Valentino Rossi al lavoro per preparare la stagione MotoGP 2021. L'obiettivo è migliorarsi nelle qualifiche per dare l'assalto al podio.

22 dicembre 2020 - 8:23

La stagione MotoGP 2021 rappresenta una grande sfida per Valentino Rossi. Il passaggio in Yamaha Petronas non vuole e non deve essere una passeggiata. Né una sfilata per salutare i tifosi, visto che gli spalti molto probabilmente resteranno semi-vuoti anche quest’anno. Sarà il 16° anno con il marchio di Iwata, il primo con la squadra satellite. Obiettivo primario è raggiungere il podio numero 200 in classe regina. Aggiungendo i suoi successi in tutte e tre le categorie, il Dottore ha collezionato 235 piazzamenti in top 3 (21 podi in 250cc e 15 in 125cc). Ha accumulato un totale di 89 vittorie tra 500cc e MotoGP, un bottino prezioso che si completa con 61 secondi posti e 49 terzi posti. Numeri da capogiro, al momento inavvicinabili da chiunque. Il più vicino è Jorge Lorenzo a quota 114 podi, Marc Marquez è a 95.

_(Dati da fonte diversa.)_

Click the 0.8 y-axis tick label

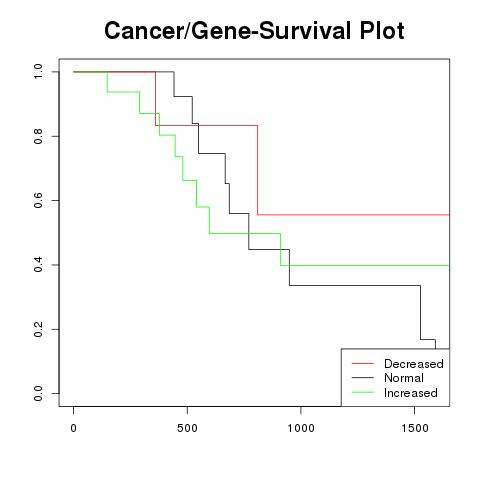click(x=38, y=136)
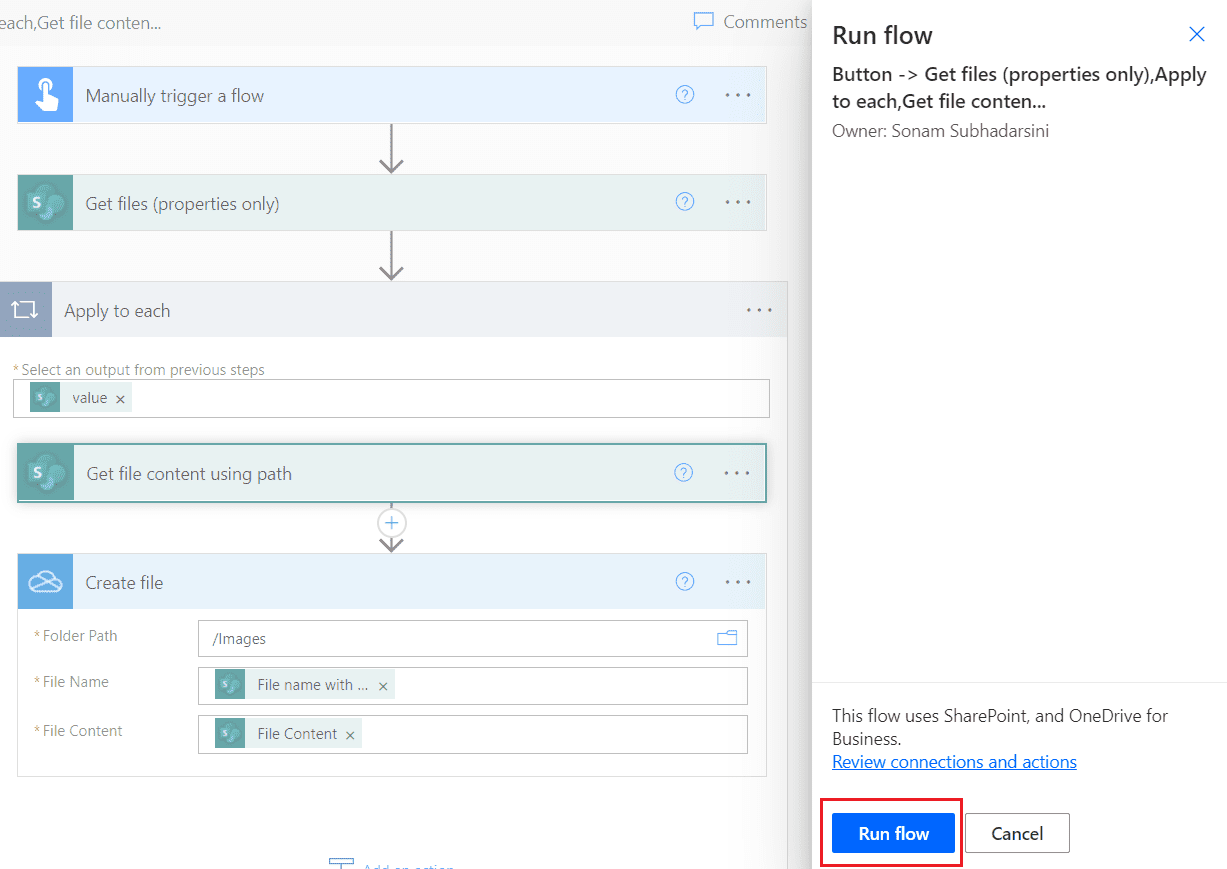Open Review connections and actions link
This screenshot has height=869, width=1227.
953,761
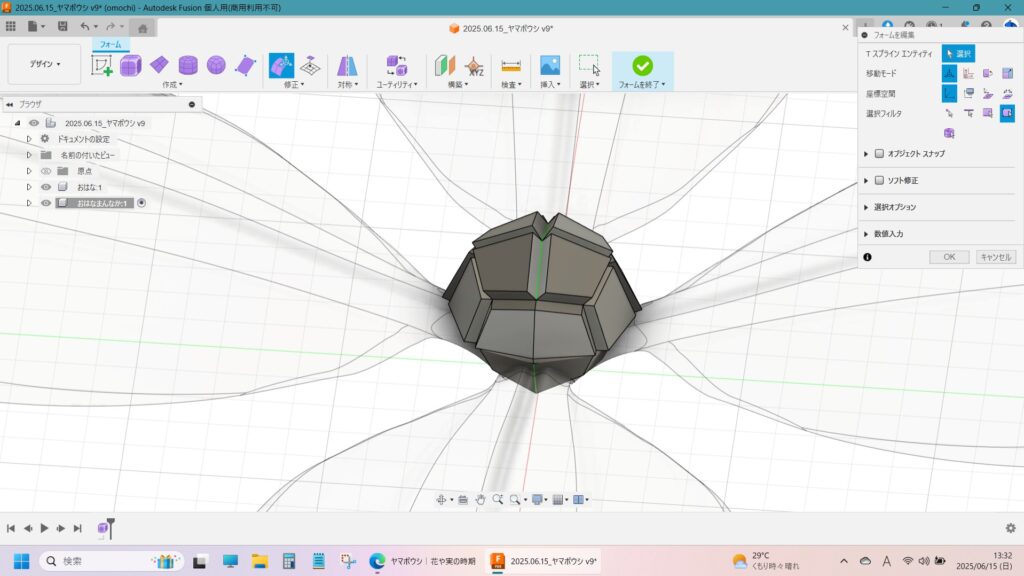Click the timeline play button
Image resolution: width=1024 pixels, height=576 pixels.
pyautogui.click(x=44, y=528)
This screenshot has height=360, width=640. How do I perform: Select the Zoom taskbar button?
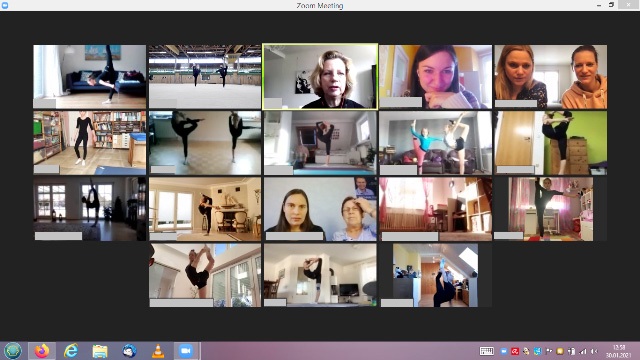click(x=186, y=351)
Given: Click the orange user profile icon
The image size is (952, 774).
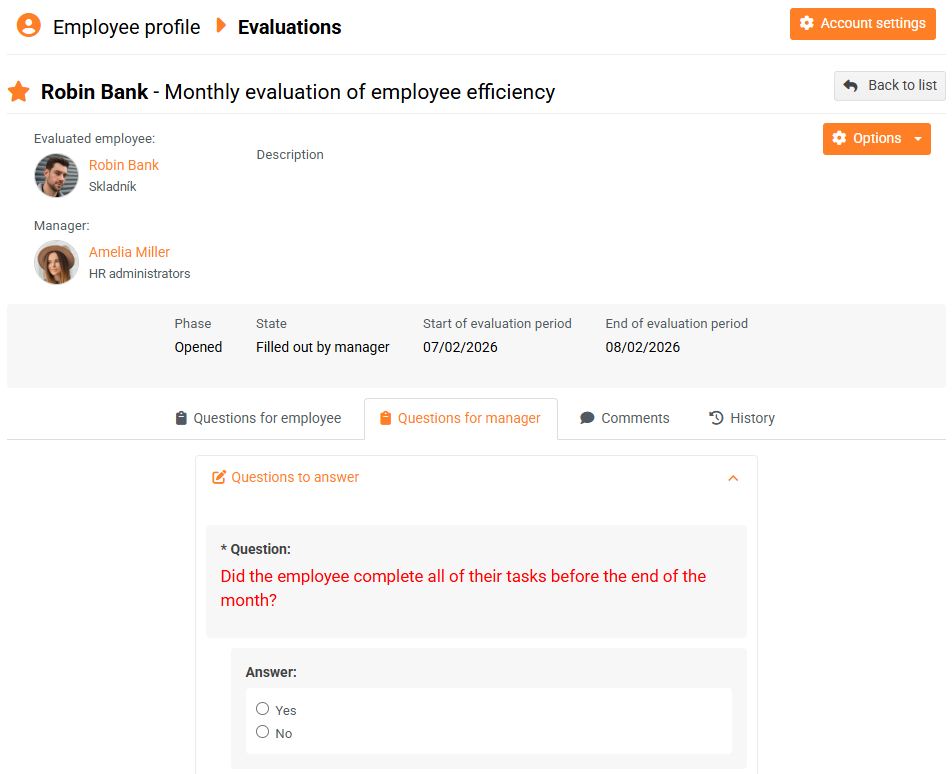Looking at the screenshot, I should click(29, 26).
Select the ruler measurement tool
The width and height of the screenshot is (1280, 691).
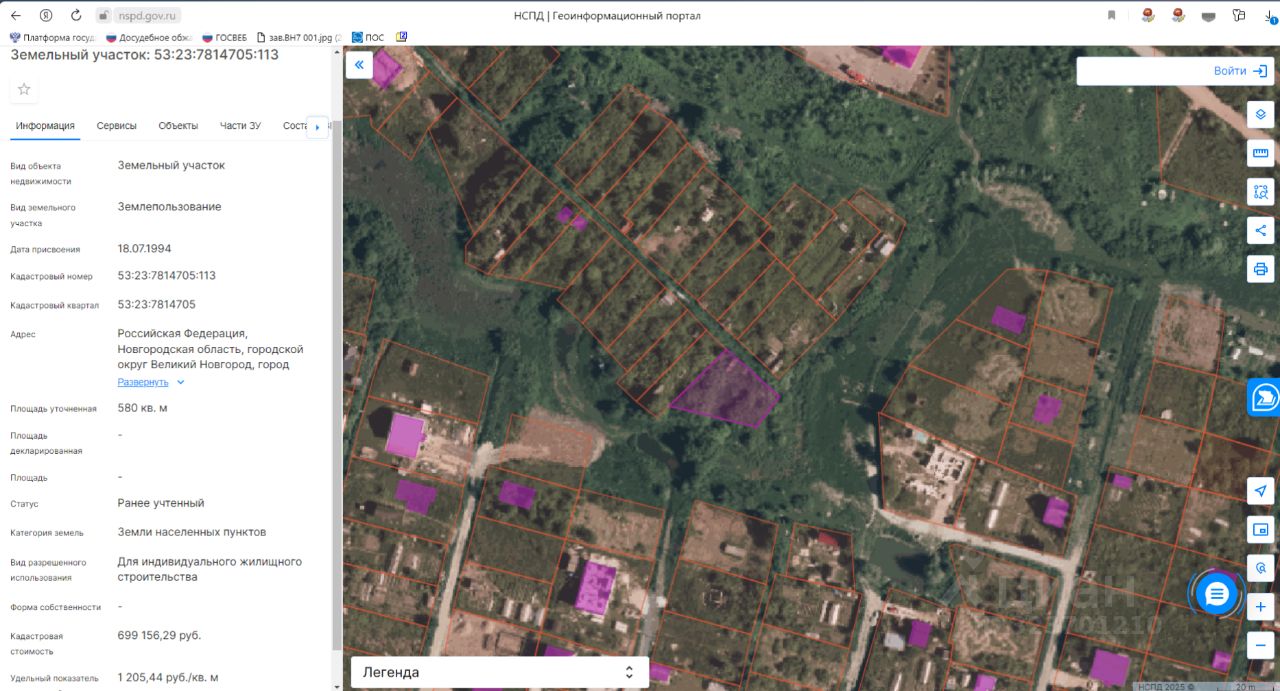point(1261,153)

Lavoro personale e step ingegneristico

Sembra ormai lontano dai numeri record, ma Valentino Rossi non getta la spugna. Dopo una breve vacanza a Madonna di Campiglio, è tornato al Ranch allestito a festa, per allenarsi con gli altri amici dell’Academy VR46. Lo aspetta una sfida impegnativa nel 2021. “Dobbiamo essere pronti fin dalla prima gara. Devo lavorare molto su me stesso. Dobbiamo migliorare alcune aree, ad esempio le qualifiche, che ora sono così importanti“. Migliorie sul piano personale, ma anche dal punto di vista tecnico. Perché la YZR-M1 factory ha evidenziato diverse lacune, oltre quella alle valvole del motore. Un errore imperdonabile per un marchio rinomato come Iwata. “Come sempre spingeremo anche sulla Yamaha e cercheremo di fare un buon lavoro in inverno per poter migliorare sotto certi aspetti“.

Nell’ultima stagione MotoGP sembrava fosse la moto migliore in griglia, con la doppia vittoria di Jerez e il podio monomarca di Jerez/2. Poi hanno dovuto ridurre la potenza del quattro cilindri in linea, il grip al posteriore è tornato mancare. Senza dimenticare che la velocità massima non è mai stata il punto forte della Yamaha M1. E se fino al 2019 la percorrenza di curva era il suo punto forte, adesso gli altri marchi si sono rimessi alla pari, Suzuki in testa. Per Valentino Rossi si aggiunga qualche errore di troppo e la positività al Covid-19. “Abbiamo davvero difficoltà con il grip sulla ruota posteriore. Questo è il punto più importante oltre a quello che dovresti fare per la massima velocità… A mio parere gli altri produttori sono migliorati. Per essere competitivi, dovremmo migliorare anche noi“.

1 commento

fzanellat_12215005
13:58, 22 dicembre 2020

Per tornare competitivo dovrebbe avere 10 anni in meno sulle spalle.Ogni anno sarà sempre più dura ma è fisiologico,nessuno rimane ragazzino in eterno.